(Dataset items)
□ □ □

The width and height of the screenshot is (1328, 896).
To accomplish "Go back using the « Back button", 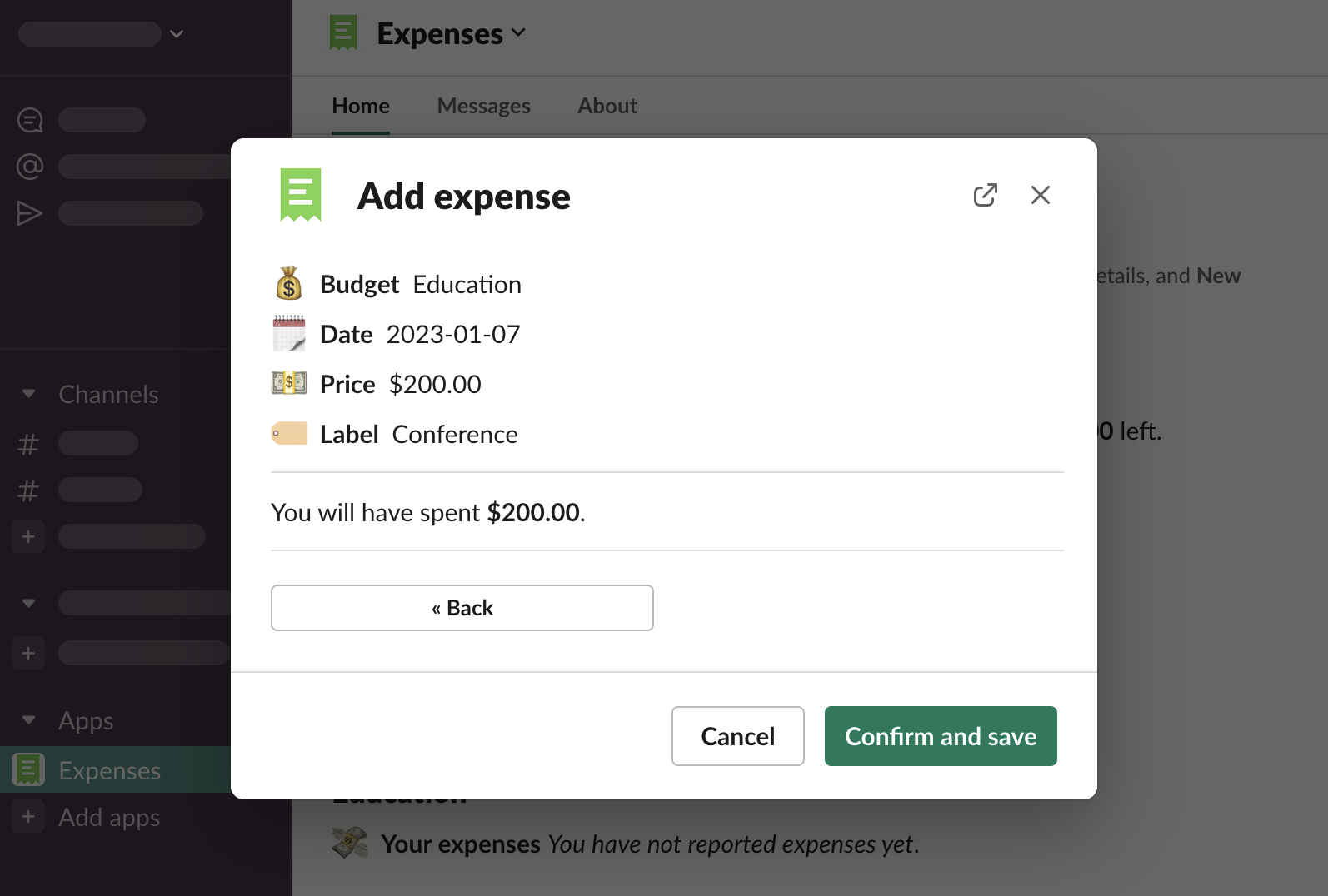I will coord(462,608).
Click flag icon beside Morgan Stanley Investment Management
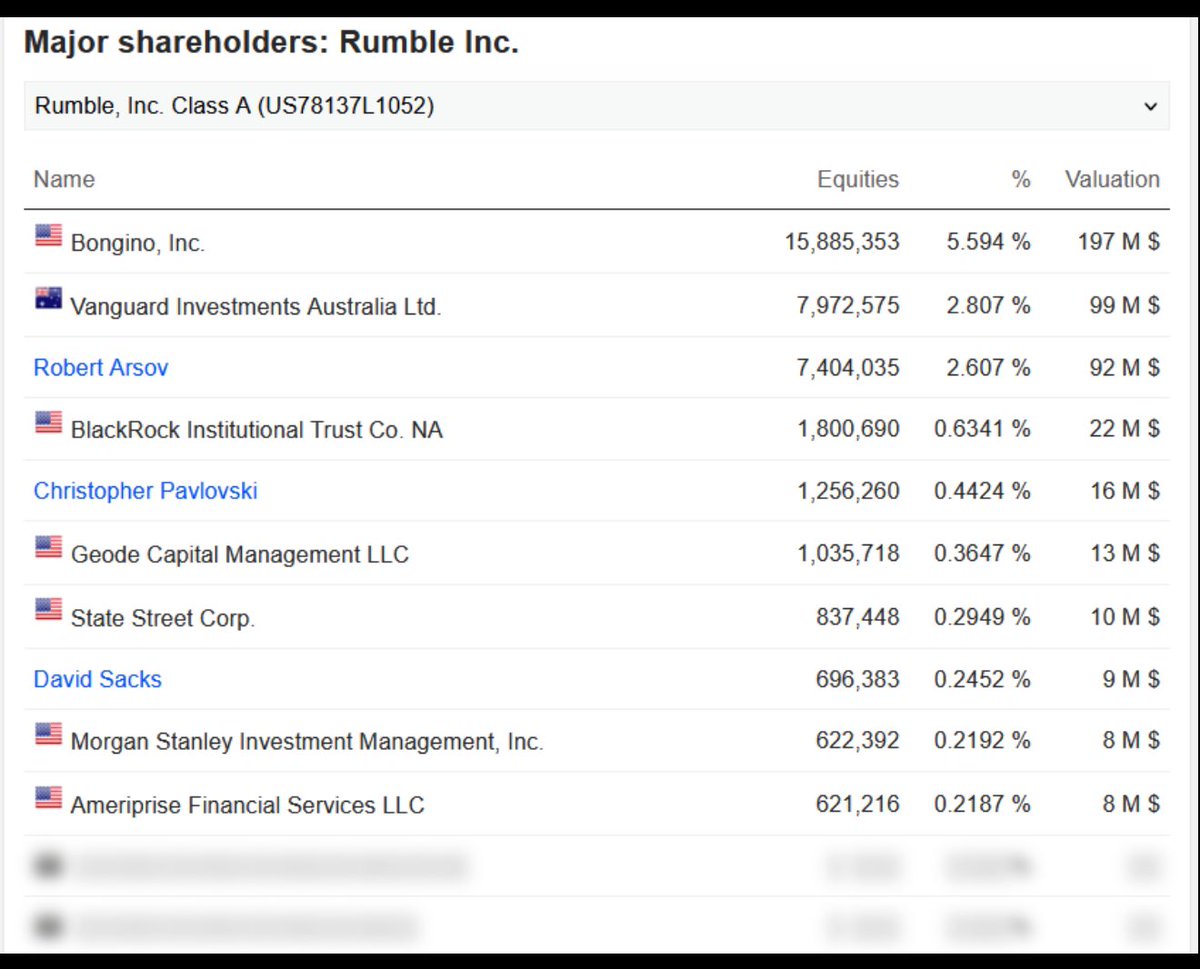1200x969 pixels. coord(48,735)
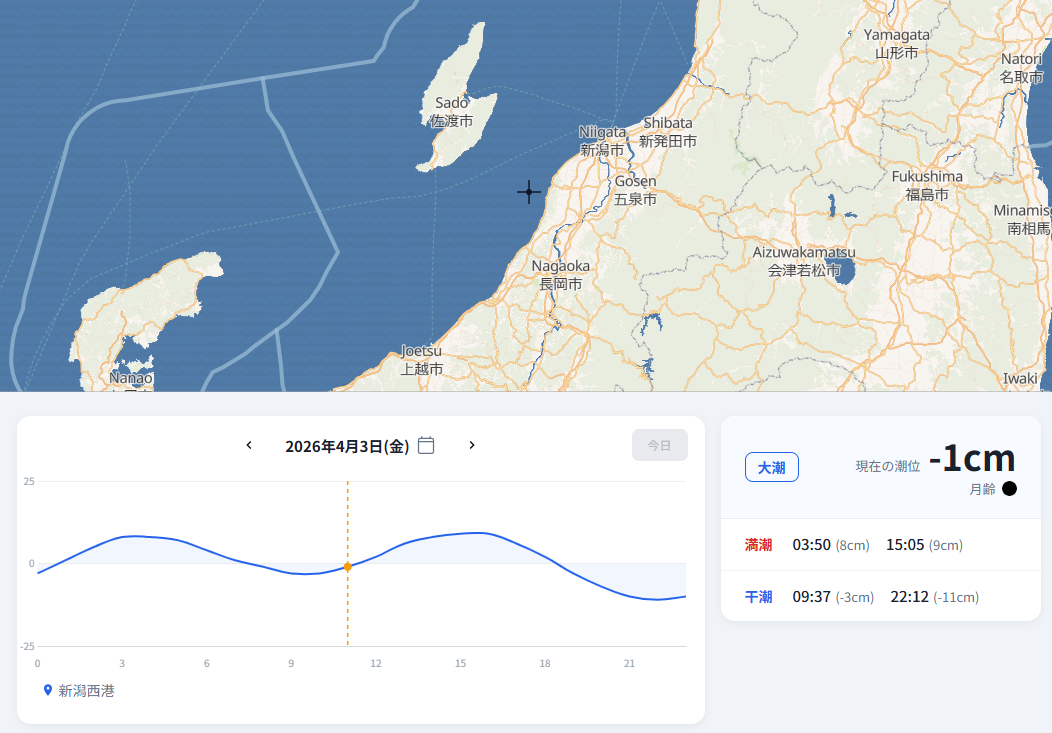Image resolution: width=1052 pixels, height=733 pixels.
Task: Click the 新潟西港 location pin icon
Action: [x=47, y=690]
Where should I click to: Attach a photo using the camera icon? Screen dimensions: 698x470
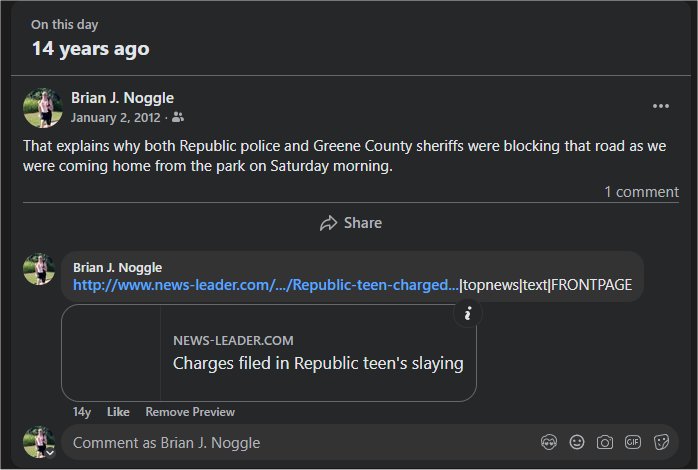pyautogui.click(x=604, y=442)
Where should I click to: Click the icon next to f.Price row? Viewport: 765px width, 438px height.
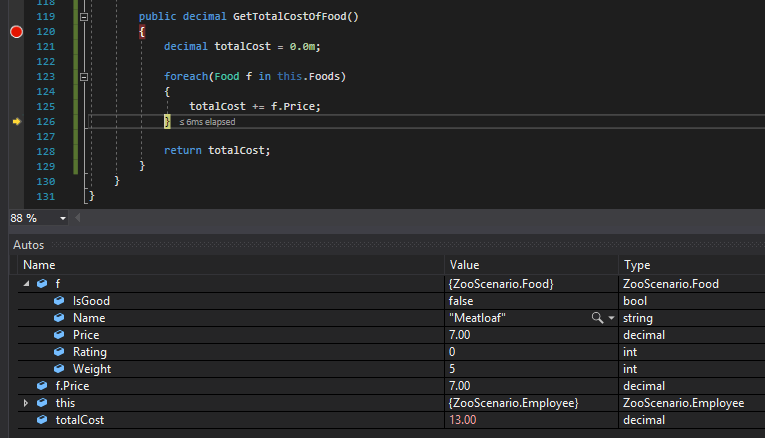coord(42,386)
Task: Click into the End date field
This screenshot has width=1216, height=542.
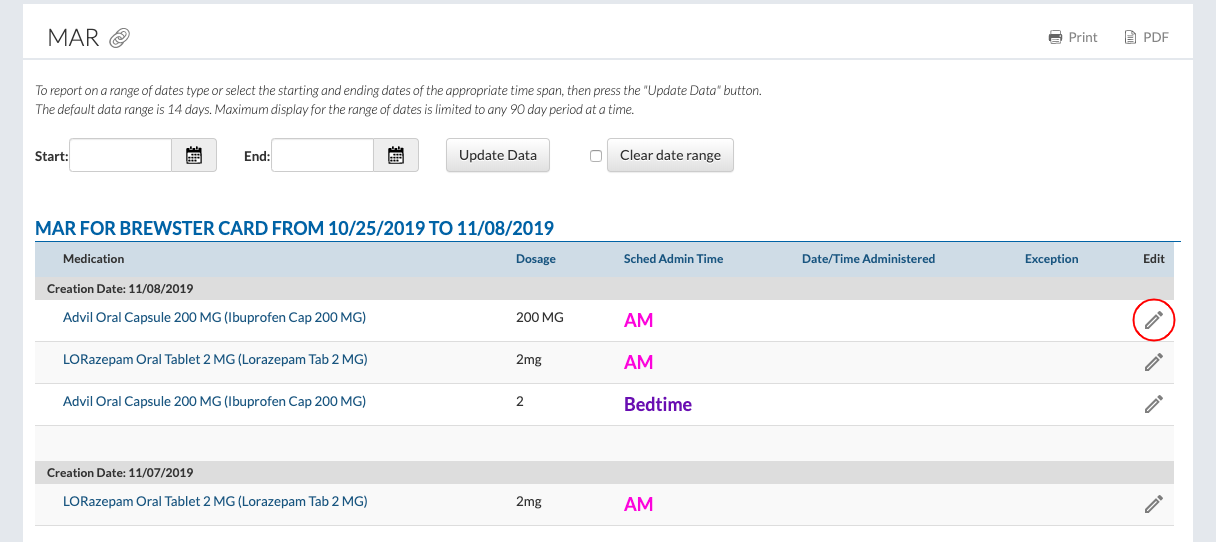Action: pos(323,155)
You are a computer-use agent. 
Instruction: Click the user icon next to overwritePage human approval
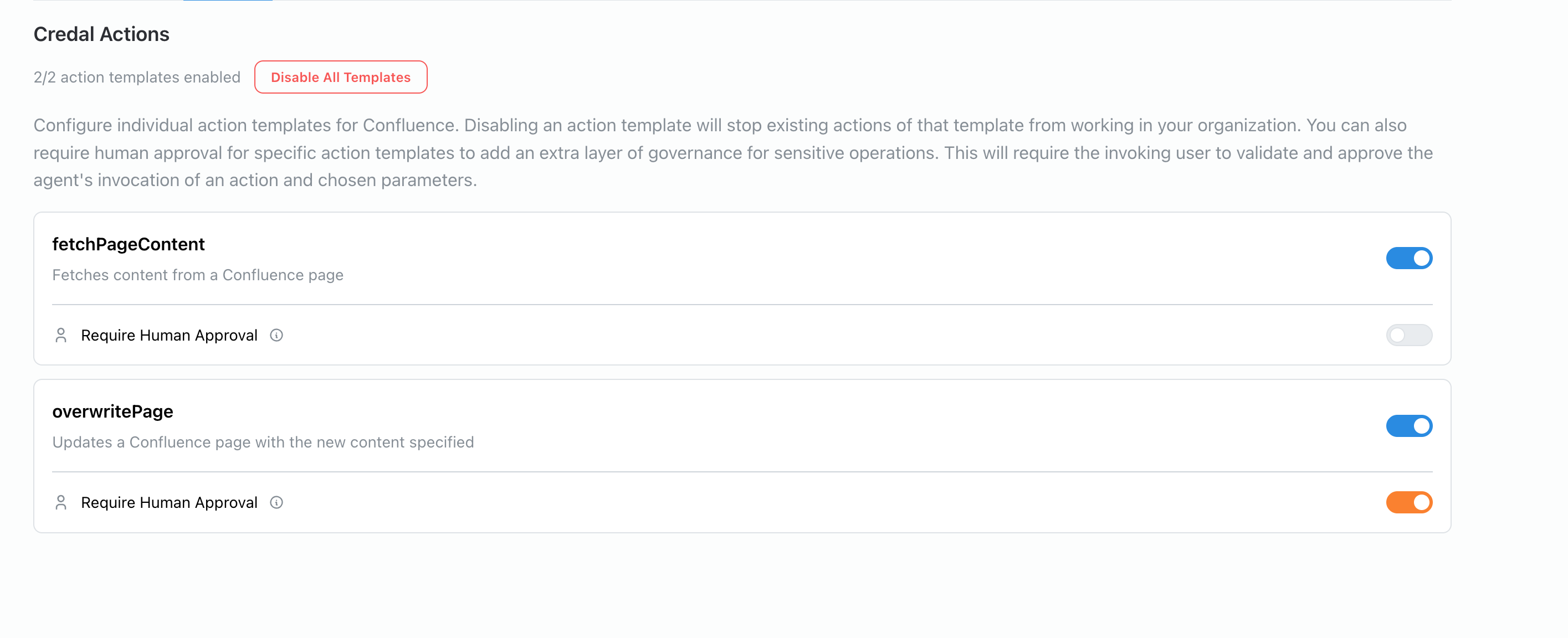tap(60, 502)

□ □ □

## [Goal]
Could you switch "user" to "profile" in everything from the line containing "You are a computer-use agent." down to the end of the records, keeping all else unchanged and leaving the pictures out of your answer?

## [Finished answer]
You are a computer-use agent. 
Instruction: Click the profile icon next to overwritePage human approval
tap(60, 502)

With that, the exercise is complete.